Kebijakan satu hari kerja dari rumah atau WFH bagi Aparatur Sipil Negara tidak menunjukkan gangguan berarti pada layanan publik. Kepala Badan Komunikasi Pemerintah atau Bakom RI, Muhammad Qodari, menyebut pelayanan publik nasional tetap stabil berdasarkan data Kementerian PANRB.
Pemantauan per 26 Mei 2026 menunjukkan 95 persen layanan publik secara nasional tetap terjaga. Data itu dihimpun dari 143 instansi pemerintah, yang terdiri atas 15 kementerian, 20 lembaga pemerintah pusat, dan 108 pemerintah daerah.
Layanan publik masih bergerak normal
Qodari menekankan bahwa stabilnya layanan bukan hanya terlihat dari angka, tetapi juga dari respons masyarakat yang tetap positif. Pengguna layanan tetap atau meningkat tercatat di 116 instansi, setara 81 persen, sedangkan kepuasan masyarakat juga tetap atau meningkat pada 81 persen instansi.
Pengaduan masyarakat melalui SP4N-LAPOR! dan kanal pengaduan lain juga disebut tetap tertangani dengan baik. Di instansi pusat, tidak ada laporan peningkatan keluhan atau penurunan kualitas layanan selama WFH berlangsung.
Capaian kinerja ASN tetap sesuai target
Dari sisi kinerja, data Kementerian PANRB menunjukkan 94 persen instansi mencatat capaian organisasi sesuai atau di atas target. Pada instansi pusat, target kinerja dan anggaran disebut mencapai lebih dari 95 persen, sedangkan pemerintah daerah berada di atas 80 persen.

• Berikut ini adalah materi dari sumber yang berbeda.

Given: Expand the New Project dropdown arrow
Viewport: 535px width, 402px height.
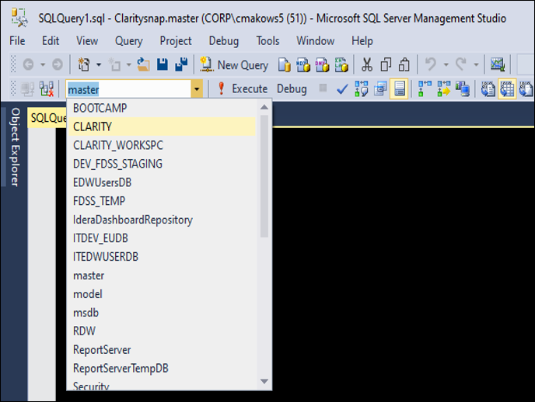Looking at the screenshot, I should 96,65.
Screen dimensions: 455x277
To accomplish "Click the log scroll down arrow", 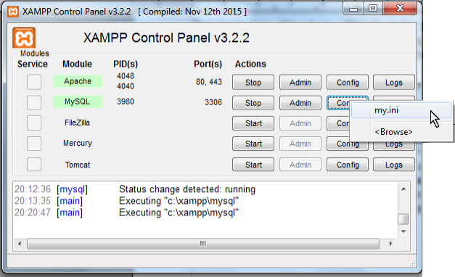I will pyautogui.click(x=403, y=231).
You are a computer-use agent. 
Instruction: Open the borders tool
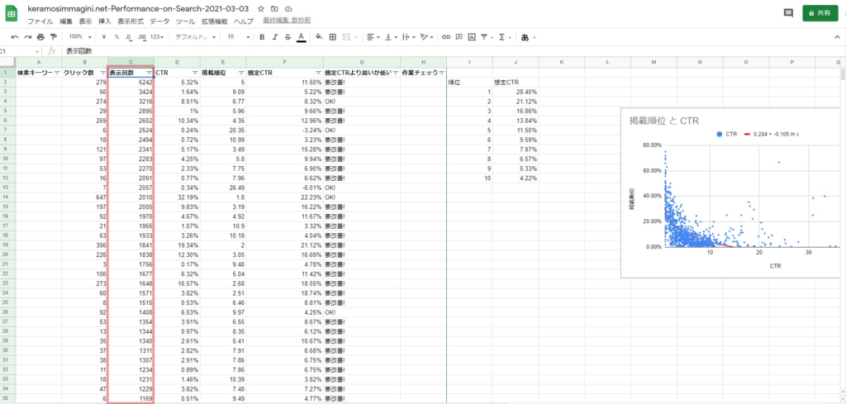point(332,37)
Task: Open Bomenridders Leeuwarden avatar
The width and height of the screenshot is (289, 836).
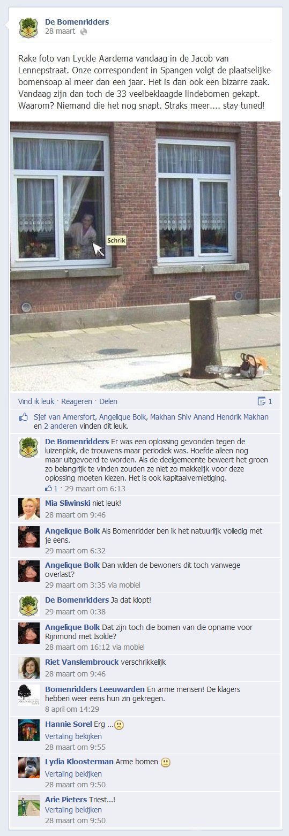Action: [x=29, y=695]
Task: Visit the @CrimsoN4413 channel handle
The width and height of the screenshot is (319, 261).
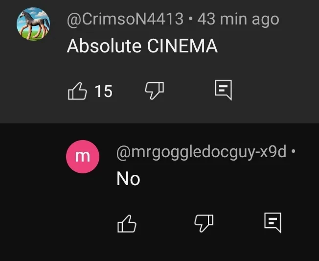Action: (x=125, y=19)
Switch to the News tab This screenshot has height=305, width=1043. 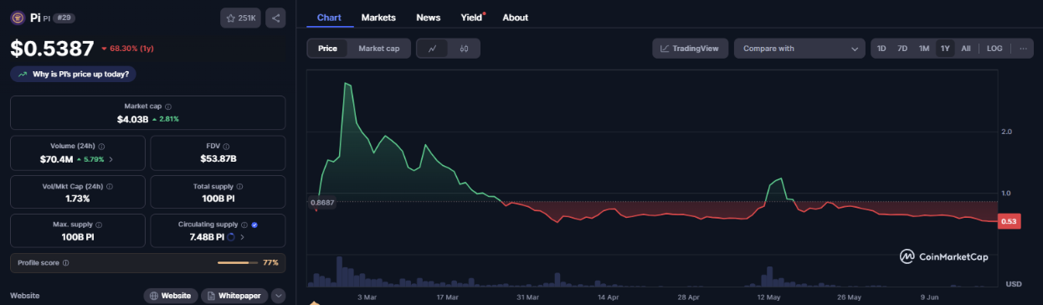[x=428, y=18]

Respons komunikasi juga tetap cepat. Sebanyak 96 persen pegawai pemerintah pusat merespons komunikasi dengan masyarakat dalam waktu kurang dari lima menit, sementara di pemerintah daerah angkanya mencapai 82,4 persen.
WFH mendorong pola kerja birokrasi yang lebih fleksibel
Qodari menilai WFH tidak bisa dibaca hanya sebagai perubahan lokasi kerja. Kebijakan ini, menurut dia, mendorong birokrasi menjadi lebih produktif, fleksibel, dan berorientasi pada hasil.
Fleksibilitas kerja tetap perlu menyesuaikan karakter tugas, jenis layanan kepada masyarakat, serta capaian kinerja individu maupun organisasi. Karena itu, seluruh instansi tetap wajib menjaga kualitas layanan publik lewat sistem informasi, layanan esensial, dan pengawasan kinerja yang berkelanjutan.
Digitalisasi kerja ikut terdorong
WFH juga mempercepat digitalisasi proses kerja di pemerintahan. Qodari menyebut 32 instansi pusat telah menindaklanjuti surat edaran dengan kebijakan internal, dan 33 dari 35 instansi pusat sudah mengadopsi sistem e-office terintegrasi.
Kepatuhan presensi pegawai selama WFH tercatat 92,23 persen di instansi pusat dan 80,59 persen di pemerintah daerah. Selain itu, penggunaan tanda tangan elektronik atau TTE naik secara nasional sebanyak 100.817 dokumen, terdiri atas 26.903 dokumen di instansi pusat dan 73.914 di pemerintah daerah.
Rasio kerja daring juga ikut meningkat, masing-masing 13,8 persen di instansi pusat dan 6,27 persen di daerah. Tren ini menandai pergeseran birokrasi dari pola berbasis kehadiran menuju birokrasi berbasis hasil dan kinerja.